■ **EXERCISES TO COMPLETE**:
**A)** List every person named in the excerpt on the FCC and Sinclair.
**B)** In the excerpt on the FCC and Sinclair, what position does Barry Faber hold?
**C)** Reproduce the passage of the excerpt on the FCC and Sinclair from "The revelation Pai" up to and including "late last week.".

■ **SELECTED EXTRACT**:
The revelation Pai effectively froze out Sinclair while under investigation came in an ex parte communication disclosed by FCC Commissioner Jessica Rosenworcel’s office late last week.

“I realize that you appear to have been unwilling to discuss this matter for the past several months (and for that reason our counsel and Tribune’s have been reaching out everyone at the FCC but you),” Sinclair general counsel Barry Faber wrote in an email to Ajit Pai the morning after the phone call.

Based on the email, it is clear Mr. Pai personally called Mr. Faber on Tuesday evening to report the FCC planned to refer Sinclair’s buyout of multiple Tribune Media TV stations, including WGN in Chicago, to an independent administrative law judge who would pursue a hearing — a procedure that usually signals the death of a proposed merger or acquisition. The courtesy call was one last consideration to Sinclair by Mr. Pai, giving executives an early warning that would allow them to quietly withdraw the deal as a face-saving measure before the FCC publicly pulled the rug out the next day. The call came as an apparent shock to executives at Sinclair and Tribune, who had repeatedly expressed confidence the transaction would meet approval from the Republican majority at the FCC — one led by Pai, who personally proposed several rule changes that made the Sinclair transaction possible.

■ **DATA BLOCK**:

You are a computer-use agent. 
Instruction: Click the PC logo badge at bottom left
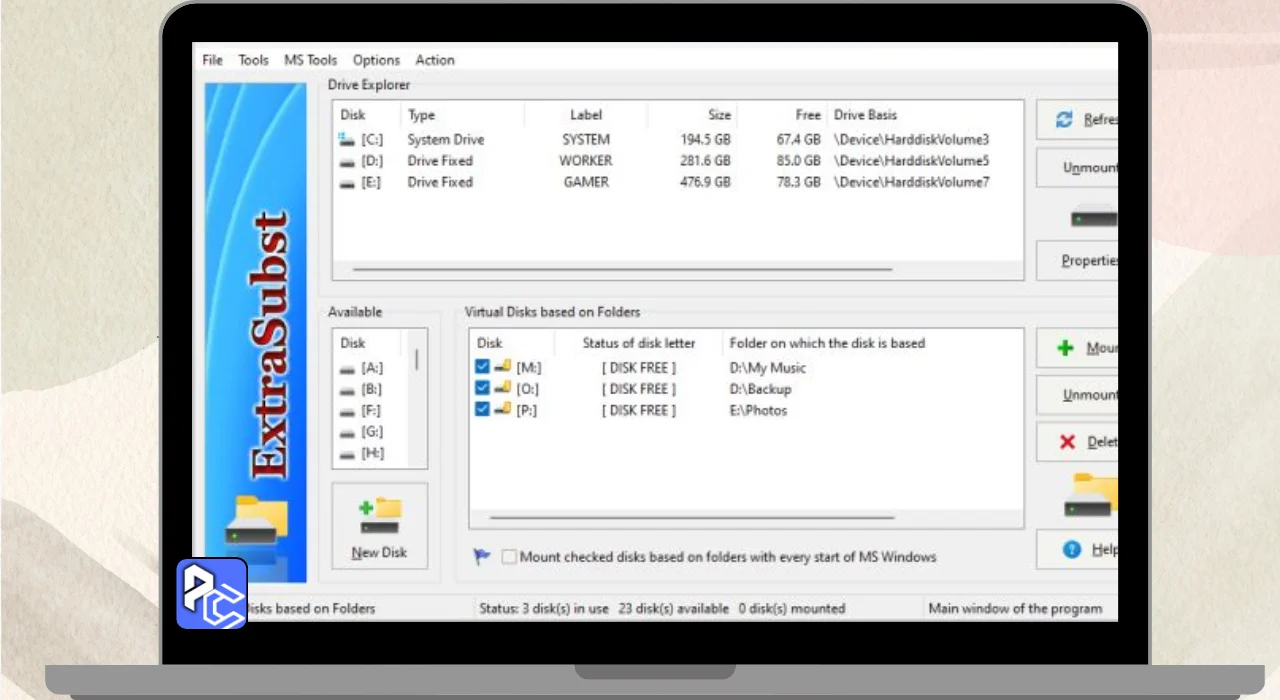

■ **ANSWERS TO THE EXERCISE**:
**A)** Jessica Rosenworcel, Barry Faber, Ajit Pai

**B)** He is Sinclair's general counsel.

**C)**
The revelation Pai effectively froze out Sinclair while under investigation came in an ex parte communication disclosed by FCC Commissioner Jessica Rosenworcel’s office late last week.